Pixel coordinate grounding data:
============

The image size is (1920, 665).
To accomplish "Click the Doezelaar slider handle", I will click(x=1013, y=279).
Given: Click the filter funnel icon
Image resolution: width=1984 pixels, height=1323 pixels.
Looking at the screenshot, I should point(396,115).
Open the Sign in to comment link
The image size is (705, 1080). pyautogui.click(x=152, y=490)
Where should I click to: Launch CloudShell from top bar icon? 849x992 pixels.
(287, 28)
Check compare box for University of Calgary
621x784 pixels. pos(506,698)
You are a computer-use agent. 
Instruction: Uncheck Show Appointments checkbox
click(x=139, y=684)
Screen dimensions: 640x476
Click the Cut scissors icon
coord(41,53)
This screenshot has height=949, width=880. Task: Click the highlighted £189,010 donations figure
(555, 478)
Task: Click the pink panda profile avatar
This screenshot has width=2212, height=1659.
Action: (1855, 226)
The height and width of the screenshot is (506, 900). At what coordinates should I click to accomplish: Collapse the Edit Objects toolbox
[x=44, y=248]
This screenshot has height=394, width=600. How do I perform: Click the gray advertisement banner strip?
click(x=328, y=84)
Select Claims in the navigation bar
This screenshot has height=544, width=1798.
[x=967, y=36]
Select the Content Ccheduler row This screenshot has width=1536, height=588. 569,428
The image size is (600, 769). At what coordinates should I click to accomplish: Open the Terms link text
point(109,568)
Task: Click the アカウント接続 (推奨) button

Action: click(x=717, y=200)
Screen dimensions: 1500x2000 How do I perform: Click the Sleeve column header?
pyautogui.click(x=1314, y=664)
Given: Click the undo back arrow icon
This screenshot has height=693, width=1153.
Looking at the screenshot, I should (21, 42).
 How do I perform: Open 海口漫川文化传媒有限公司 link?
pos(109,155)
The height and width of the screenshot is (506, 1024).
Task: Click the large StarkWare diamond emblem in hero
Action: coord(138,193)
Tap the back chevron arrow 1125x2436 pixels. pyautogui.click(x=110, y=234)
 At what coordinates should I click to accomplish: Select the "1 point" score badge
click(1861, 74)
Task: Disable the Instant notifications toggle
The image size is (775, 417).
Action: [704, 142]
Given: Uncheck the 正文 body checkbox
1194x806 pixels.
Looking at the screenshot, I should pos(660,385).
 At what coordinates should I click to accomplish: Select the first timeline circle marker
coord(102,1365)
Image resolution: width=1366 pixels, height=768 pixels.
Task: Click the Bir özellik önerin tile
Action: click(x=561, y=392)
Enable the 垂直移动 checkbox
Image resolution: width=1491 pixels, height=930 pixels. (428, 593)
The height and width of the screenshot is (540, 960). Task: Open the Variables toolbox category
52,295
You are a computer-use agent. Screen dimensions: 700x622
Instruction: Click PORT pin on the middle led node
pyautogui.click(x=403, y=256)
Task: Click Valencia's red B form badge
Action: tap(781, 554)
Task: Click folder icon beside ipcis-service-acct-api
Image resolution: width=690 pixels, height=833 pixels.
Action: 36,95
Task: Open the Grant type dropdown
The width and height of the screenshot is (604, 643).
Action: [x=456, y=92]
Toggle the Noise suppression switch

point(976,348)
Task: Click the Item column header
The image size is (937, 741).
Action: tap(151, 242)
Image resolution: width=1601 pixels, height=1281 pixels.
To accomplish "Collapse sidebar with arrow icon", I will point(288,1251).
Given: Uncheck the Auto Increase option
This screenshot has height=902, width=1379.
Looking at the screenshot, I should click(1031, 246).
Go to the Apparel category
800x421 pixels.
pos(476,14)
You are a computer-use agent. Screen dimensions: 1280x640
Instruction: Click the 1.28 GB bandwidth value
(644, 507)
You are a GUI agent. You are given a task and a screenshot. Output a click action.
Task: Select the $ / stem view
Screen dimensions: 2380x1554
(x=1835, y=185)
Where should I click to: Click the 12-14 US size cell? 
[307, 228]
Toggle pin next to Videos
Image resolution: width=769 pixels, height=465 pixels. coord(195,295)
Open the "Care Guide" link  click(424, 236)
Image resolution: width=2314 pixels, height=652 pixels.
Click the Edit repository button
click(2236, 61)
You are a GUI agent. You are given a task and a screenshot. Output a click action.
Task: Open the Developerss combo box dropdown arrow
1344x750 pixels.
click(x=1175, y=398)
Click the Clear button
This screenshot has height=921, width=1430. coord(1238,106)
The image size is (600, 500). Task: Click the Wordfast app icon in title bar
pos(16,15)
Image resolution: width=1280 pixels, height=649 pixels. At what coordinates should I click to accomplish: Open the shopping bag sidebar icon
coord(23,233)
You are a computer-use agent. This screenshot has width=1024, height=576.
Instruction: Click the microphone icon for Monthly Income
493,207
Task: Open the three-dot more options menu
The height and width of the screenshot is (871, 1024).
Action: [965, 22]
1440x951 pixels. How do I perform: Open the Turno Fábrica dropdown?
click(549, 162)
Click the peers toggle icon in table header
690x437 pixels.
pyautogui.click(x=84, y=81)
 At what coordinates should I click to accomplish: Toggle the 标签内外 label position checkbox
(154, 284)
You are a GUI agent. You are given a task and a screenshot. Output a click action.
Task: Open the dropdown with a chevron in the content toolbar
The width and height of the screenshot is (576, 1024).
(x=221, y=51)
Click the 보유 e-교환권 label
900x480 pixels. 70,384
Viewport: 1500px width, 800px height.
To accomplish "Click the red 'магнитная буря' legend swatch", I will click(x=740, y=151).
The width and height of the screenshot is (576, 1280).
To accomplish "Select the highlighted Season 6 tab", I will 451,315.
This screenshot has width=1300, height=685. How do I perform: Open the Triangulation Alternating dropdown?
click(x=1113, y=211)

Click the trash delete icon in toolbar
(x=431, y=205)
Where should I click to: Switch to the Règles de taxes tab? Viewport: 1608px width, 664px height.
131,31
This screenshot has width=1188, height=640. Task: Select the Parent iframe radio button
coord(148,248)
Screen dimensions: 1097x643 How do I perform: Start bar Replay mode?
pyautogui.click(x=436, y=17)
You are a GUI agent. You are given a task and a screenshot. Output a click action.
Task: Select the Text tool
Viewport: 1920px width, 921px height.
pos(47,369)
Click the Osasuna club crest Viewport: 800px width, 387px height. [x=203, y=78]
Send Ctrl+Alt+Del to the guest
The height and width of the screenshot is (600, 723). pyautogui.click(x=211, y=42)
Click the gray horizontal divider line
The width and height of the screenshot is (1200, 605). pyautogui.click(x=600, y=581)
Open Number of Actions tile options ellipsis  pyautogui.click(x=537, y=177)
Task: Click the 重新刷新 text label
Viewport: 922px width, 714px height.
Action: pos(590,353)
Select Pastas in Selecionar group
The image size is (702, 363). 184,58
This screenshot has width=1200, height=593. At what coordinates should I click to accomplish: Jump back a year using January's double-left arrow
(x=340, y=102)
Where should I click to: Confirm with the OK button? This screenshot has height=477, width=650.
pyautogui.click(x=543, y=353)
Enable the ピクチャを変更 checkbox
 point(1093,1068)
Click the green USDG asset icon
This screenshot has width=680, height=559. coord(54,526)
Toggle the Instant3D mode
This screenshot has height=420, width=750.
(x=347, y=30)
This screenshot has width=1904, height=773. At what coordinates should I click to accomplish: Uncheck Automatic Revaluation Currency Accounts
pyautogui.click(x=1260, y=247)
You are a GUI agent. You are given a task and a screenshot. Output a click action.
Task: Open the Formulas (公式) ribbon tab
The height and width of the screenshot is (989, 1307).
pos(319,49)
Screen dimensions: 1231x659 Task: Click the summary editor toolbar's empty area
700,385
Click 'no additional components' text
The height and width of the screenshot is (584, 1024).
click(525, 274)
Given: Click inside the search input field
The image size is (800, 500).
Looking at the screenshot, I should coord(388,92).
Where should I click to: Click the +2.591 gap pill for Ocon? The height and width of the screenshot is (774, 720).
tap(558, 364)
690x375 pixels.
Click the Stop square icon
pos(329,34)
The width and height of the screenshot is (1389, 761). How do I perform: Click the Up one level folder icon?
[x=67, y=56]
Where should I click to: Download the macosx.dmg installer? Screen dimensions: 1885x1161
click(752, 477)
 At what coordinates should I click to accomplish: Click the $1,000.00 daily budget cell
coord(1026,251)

============

▸ Exercise goal
State how many lines in the entries hold the word "chevron", giving the number alone.

▸ Written response
2